Hitzewellen haben sich achtfach verstärkt

Die Auswirkungen des Klimawandels wie Hitze haben sich in ihrer „Gesamtextremität“ von 2022 bis 2025 im Vergleich zum Mittel von 1961 bis 1990 um das Achtfache verstärkt. Das berichtete der Geophysiker und Klimaforscher Gottfried Kirchengast am Donnerstag in Graz.
Der Klimaforscher Gottfried Kirchengast vom Wegener Center für Klima und Globalen Wandel in Graz hat gemeinsam mit seinem Team eine neue Methode entwickelt, um Hitzewellen in Österreich zu erfassen und zu bewerten. Die Ergebnisse stellte er am Donnerstag bei einem Pressegespräch mit der steirischen Grünen-Klubobfrau Sandra Krautwaschl vor. Dabei betonte Kirchengast, dass die Auswirkungen des menschengemachten Klimawandels immer deutlicher sichtbar würden.
Für die Analyse wird Österreich in Gebieten unterhalb von 1.500 Metern Seehöhe in 670 Rasterflächen von jeweils 100 Quadratkilometern unterteilt. Überschreiten die Temperaturen während einer Hitzewelle die Marke von 30 Grad Celsius, wird die Intensität mithilfe sogenannter Arealgradtage (AGT) berechnet. Werden etwa in zehn Rasterflächen an zwei Tagen jeweils vier Grad über der 30-Grad-Schwelle gemessen, ergibt das 80 AGT.
Rekordwerte im Jahr 2026
Die erste Hitzewelle des Jahres 2026 zwischen 17. Juni und 2. Juli brachte laut den Berechnungen rund 16.900 Arealgradtage. Die zweite Hitzewelle von 25. Juli bis 17. August erreichte etwa 26.400 AGT.

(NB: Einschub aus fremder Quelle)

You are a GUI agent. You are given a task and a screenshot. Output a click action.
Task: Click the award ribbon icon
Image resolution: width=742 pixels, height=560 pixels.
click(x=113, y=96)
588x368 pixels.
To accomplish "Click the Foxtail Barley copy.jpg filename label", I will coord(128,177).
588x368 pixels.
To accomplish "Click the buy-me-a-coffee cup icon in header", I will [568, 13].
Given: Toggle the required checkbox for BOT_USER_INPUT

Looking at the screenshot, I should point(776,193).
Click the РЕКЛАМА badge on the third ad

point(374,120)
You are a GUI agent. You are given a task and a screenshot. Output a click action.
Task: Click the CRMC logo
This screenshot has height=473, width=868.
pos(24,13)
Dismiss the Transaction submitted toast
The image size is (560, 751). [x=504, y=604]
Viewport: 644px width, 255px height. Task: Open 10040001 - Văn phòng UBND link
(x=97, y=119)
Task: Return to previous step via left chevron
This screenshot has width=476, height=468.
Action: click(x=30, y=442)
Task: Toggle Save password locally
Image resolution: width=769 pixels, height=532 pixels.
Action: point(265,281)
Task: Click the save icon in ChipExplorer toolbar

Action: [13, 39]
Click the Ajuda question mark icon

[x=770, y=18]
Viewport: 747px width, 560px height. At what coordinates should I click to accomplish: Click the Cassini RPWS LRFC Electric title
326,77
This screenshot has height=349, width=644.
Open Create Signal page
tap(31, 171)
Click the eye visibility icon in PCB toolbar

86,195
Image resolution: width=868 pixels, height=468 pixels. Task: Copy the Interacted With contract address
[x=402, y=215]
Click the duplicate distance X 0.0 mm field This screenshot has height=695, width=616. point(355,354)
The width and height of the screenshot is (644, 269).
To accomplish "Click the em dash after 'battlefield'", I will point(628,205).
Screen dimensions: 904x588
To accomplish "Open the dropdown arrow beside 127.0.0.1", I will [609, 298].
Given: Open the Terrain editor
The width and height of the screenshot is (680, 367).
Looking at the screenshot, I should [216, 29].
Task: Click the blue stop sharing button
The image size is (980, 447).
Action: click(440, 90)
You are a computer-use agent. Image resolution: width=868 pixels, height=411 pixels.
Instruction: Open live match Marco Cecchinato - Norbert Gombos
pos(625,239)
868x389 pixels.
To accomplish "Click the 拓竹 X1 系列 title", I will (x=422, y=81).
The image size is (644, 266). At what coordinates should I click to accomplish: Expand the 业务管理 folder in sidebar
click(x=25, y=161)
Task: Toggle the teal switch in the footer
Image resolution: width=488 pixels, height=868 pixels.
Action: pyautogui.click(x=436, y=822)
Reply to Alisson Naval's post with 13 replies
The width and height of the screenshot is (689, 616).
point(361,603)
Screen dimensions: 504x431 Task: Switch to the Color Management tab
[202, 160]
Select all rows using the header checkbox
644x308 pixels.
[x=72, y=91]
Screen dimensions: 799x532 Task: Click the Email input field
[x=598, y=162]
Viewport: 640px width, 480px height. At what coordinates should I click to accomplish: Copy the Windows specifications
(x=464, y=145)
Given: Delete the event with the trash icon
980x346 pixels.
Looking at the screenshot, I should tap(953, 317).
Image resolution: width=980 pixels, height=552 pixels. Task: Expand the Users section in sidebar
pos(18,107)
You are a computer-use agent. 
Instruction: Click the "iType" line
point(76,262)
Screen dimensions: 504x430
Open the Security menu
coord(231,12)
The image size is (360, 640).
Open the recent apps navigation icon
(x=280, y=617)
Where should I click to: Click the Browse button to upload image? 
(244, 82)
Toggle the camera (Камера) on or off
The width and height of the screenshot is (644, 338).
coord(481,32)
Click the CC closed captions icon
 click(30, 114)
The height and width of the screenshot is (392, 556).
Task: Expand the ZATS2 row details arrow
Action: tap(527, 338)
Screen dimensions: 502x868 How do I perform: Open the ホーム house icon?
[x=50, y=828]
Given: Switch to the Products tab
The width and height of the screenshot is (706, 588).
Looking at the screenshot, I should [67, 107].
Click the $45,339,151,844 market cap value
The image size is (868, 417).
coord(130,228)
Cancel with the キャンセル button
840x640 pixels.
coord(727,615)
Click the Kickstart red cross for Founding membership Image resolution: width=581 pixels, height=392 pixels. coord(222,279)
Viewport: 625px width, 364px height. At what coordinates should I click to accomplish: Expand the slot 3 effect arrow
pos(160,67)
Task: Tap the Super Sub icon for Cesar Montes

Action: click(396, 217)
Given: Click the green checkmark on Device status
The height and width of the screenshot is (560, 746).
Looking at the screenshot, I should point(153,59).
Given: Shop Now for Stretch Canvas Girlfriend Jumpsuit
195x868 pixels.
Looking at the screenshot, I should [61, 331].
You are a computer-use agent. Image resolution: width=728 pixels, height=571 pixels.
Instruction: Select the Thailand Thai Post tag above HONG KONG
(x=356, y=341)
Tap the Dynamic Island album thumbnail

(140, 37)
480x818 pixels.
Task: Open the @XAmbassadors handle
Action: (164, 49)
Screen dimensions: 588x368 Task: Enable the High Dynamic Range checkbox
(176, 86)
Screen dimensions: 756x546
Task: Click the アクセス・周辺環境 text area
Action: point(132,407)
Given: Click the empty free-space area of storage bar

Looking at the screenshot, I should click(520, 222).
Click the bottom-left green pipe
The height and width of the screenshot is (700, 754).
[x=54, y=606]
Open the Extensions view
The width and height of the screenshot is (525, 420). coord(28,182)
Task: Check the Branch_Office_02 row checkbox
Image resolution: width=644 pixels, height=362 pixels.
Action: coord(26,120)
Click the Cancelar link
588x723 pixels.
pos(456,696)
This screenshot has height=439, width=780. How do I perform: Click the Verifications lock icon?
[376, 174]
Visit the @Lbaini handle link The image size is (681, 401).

Zum Vergleich: Die bisherigen „Jahrhundertsommer“ 2003 und 2015 lagen bei knapp 25.000 beziehungsweise 40.000 AGT. Bis zur Wetterumstellung im September summierte sich das Jahr 2026 bereits auf rund 50.000 Arealgradtage und übertraf damit frühere Extremjahre deutlich.
Folgen werden weiter untersucht
Welche Auswirkungen diese außergewöhnliche Hitzebelastung auf Böden, Grundwasserstände, Gletscher oder die Arbeitsproduktivität hat, soll eine umfassende Studie näher beleuchten. Die Ergebnisse werden voraussichtlich im Frühjahr 2027 präsentiert. Dafür werden meteorologische und sozioökonomische Daten aus österreichischen und europäischen Datenbanken ausgewertet.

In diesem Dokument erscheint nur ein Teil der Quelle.